### [Given problem]
Repeat the material below word for word, leaving out the pictures.

◇ ◇ ◇ ◇ ◇ ◇ ◇

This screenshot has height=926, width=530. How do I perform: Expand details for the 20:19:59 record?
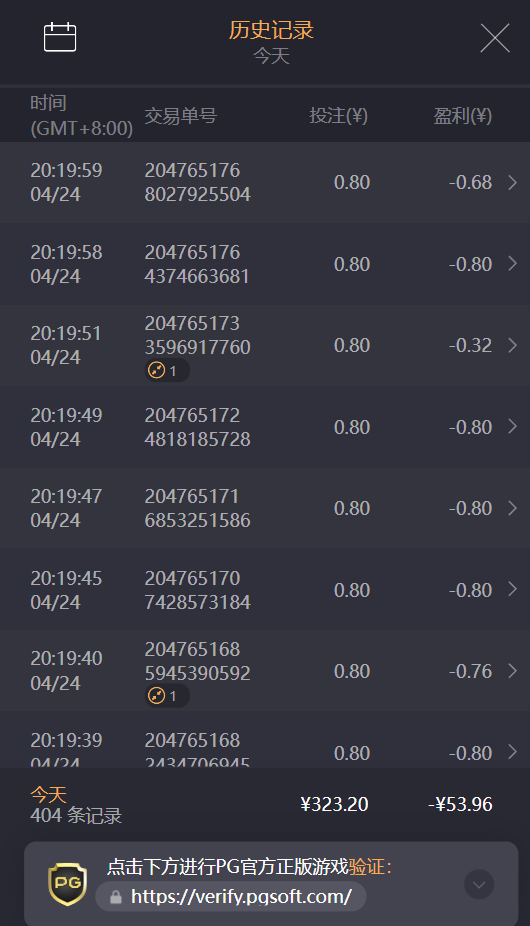point(512,182)
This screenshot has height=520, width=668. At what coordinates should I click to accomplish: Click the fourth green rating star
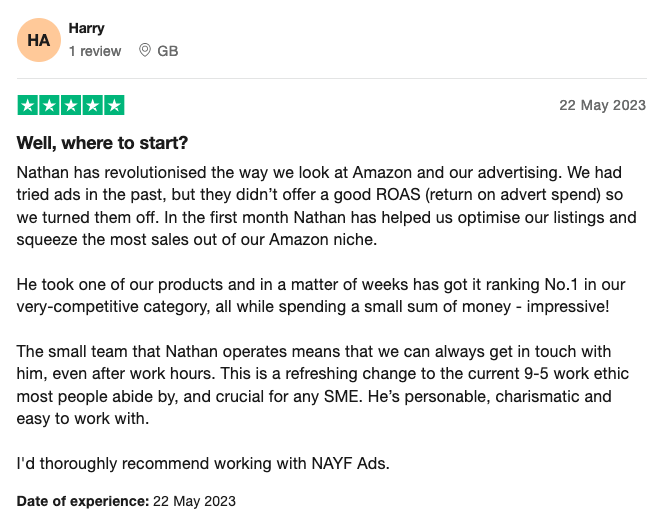[x=92, y=105]
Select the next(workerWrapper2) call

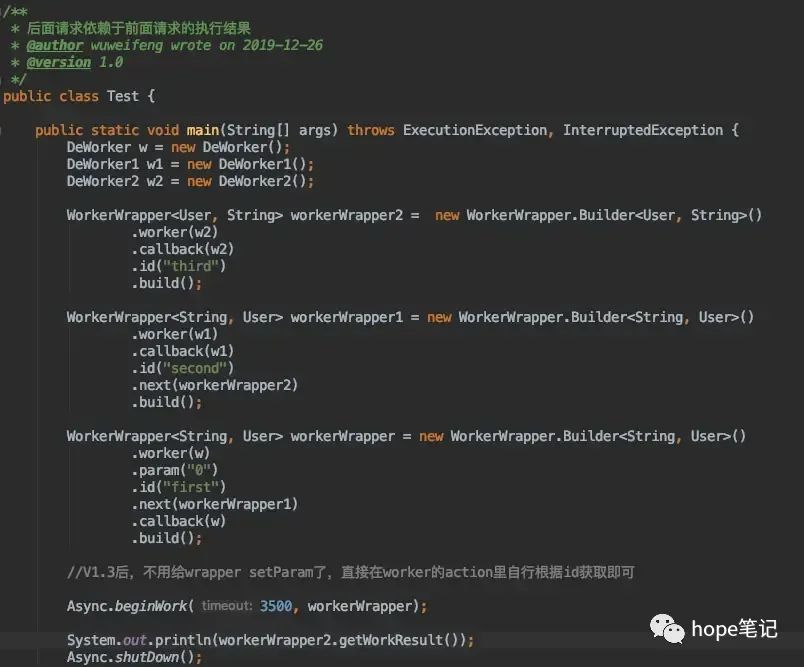(214, 385)
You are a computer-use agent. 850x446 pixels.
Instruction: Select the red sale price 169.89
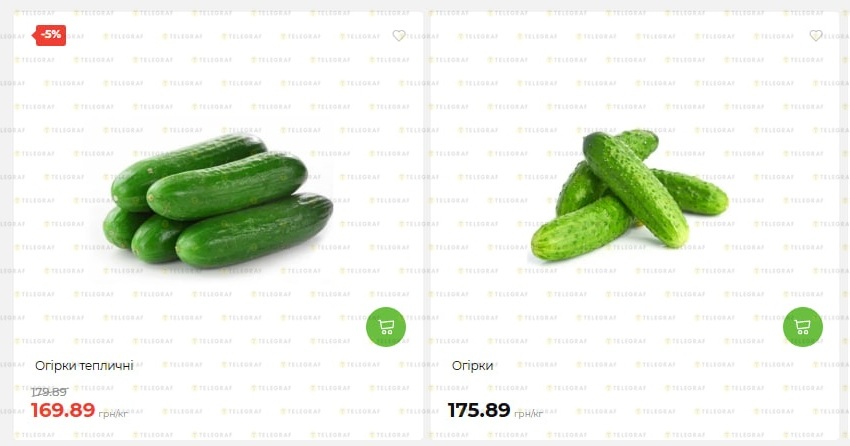[x=63, y=410]
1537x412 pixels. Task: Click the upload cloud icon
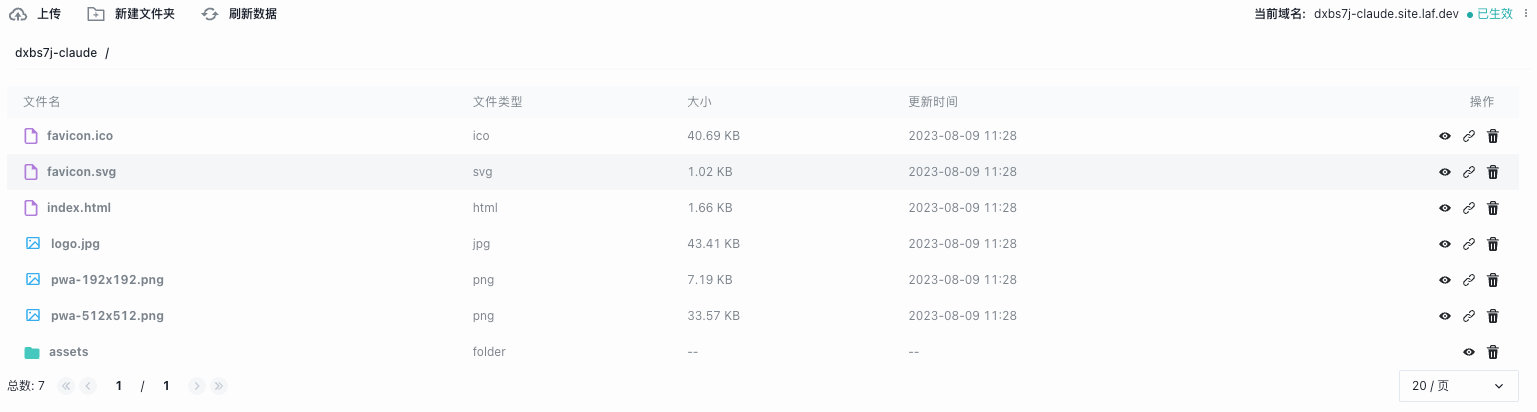[x=18, y=14]
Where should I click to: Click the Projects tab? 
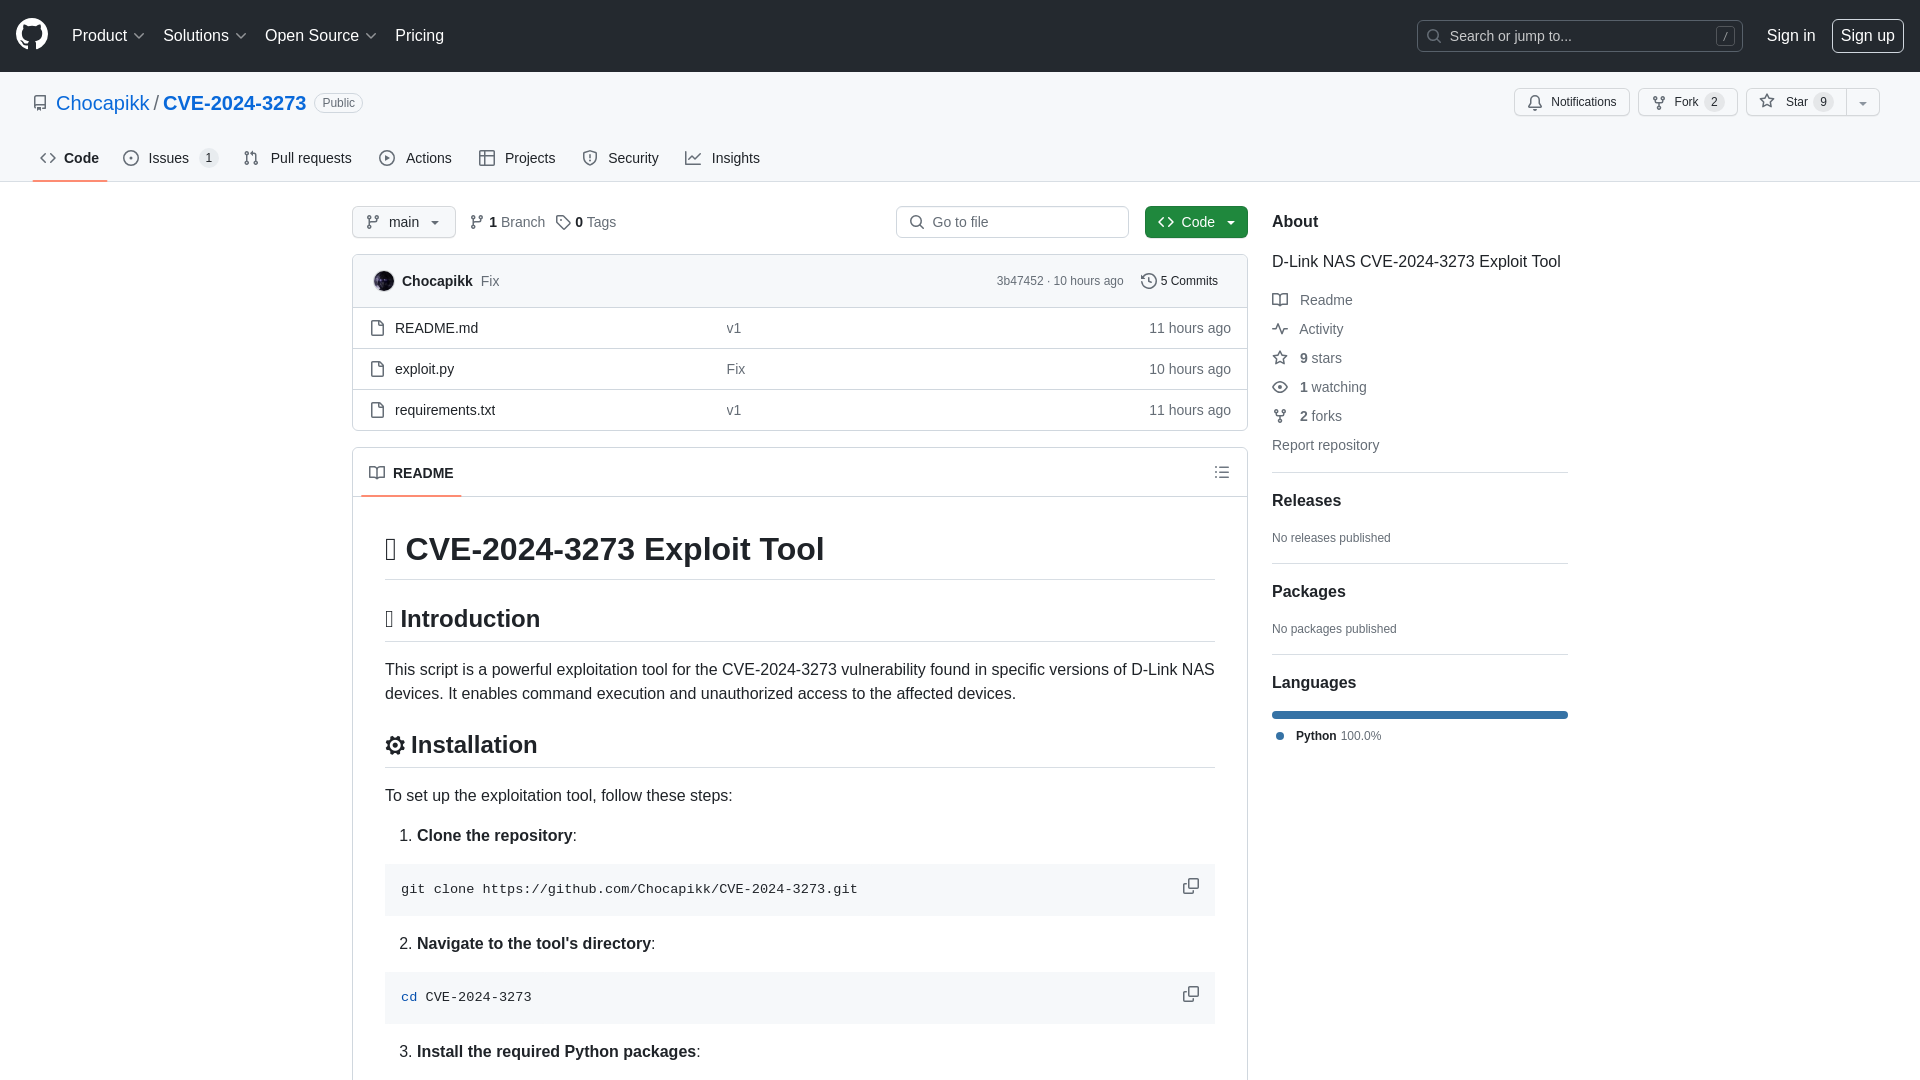(x=517, y=158)
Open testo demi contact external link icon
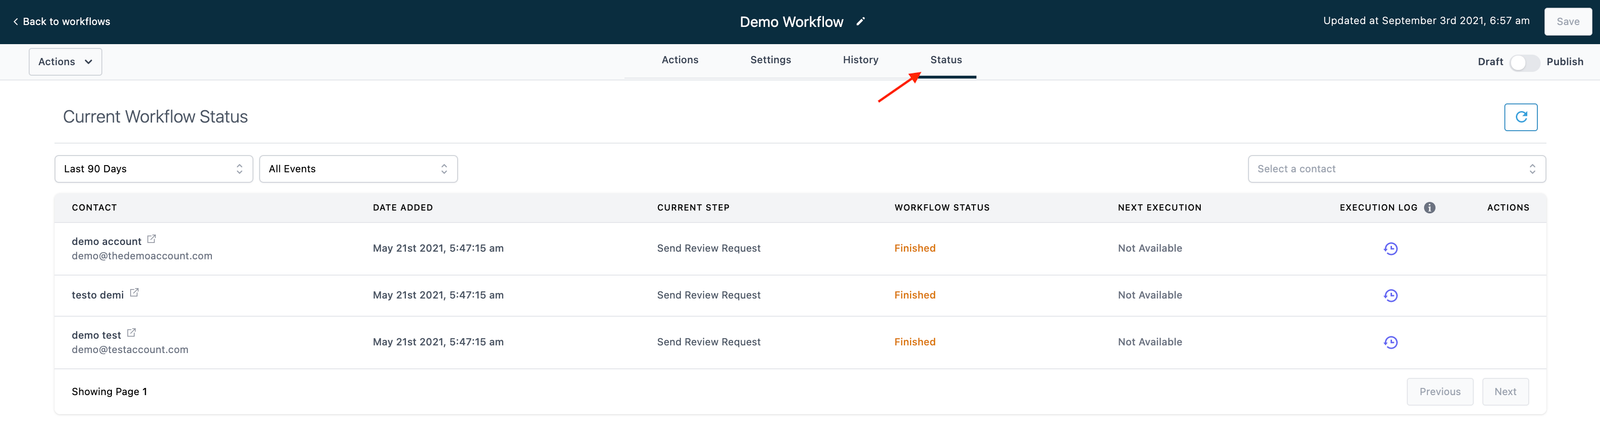Viewport: 1600px width, 423px height. 134,293
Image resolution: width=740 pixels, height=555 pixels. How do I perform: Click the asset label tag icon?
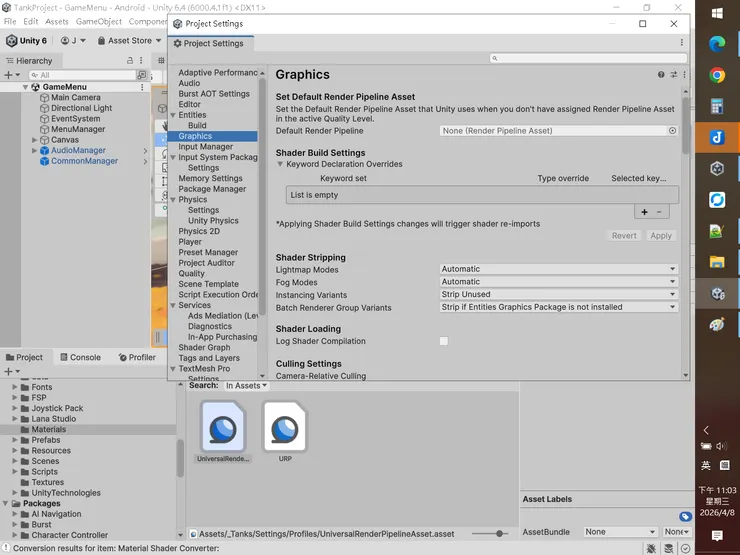pyautogui.click(x=686, y=517)
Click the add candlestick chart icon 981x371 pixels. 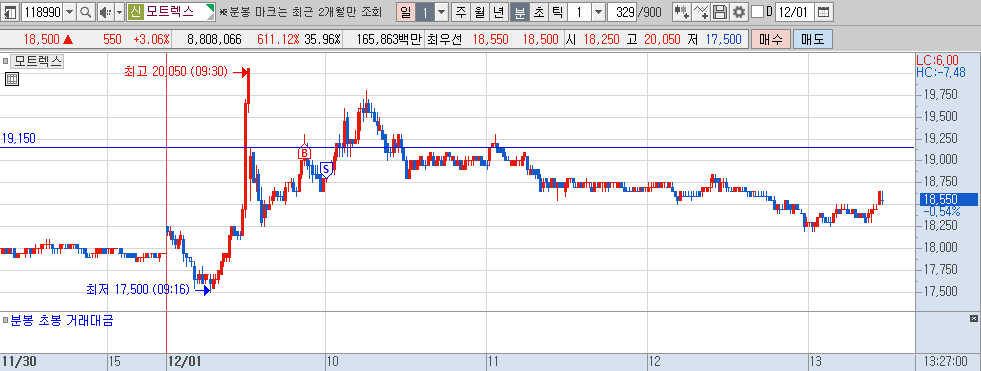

◇ ◇ ◇ ◇ ◇ ◇ ◇

### [Written solution]
This screenshot has height=926, width=530. How do I perform: Expand details for the 20:19:59 record?
point(512,182)
This screenshot has height=520, width=668. At what coordinates should I click to accomplish: Click the fourth green rating star
[x=92, y=105]
Select the next(workerWrapper2) call

(214, 385)
You are a computer-use agent. 850x446 pixels.
Instruction: Select the red sale price 169.89
[x=63, y=410]
1537x412 pixels. Task: Click the upload cloud icon
[x=18, y=14]
Where should I click to: Click the Projects tab? 
(x=517, y=158)
Open testo demi contact external link icon
Viewport: 1600px width, 423px height. 134,293
Image resolution: width=740 pixels, height=555 pixels. How do I perform: Click the asset label tag icon?
pyautogui.click(x=686, y=517)
Click the add candlestick chart icon 981x371 pixels. 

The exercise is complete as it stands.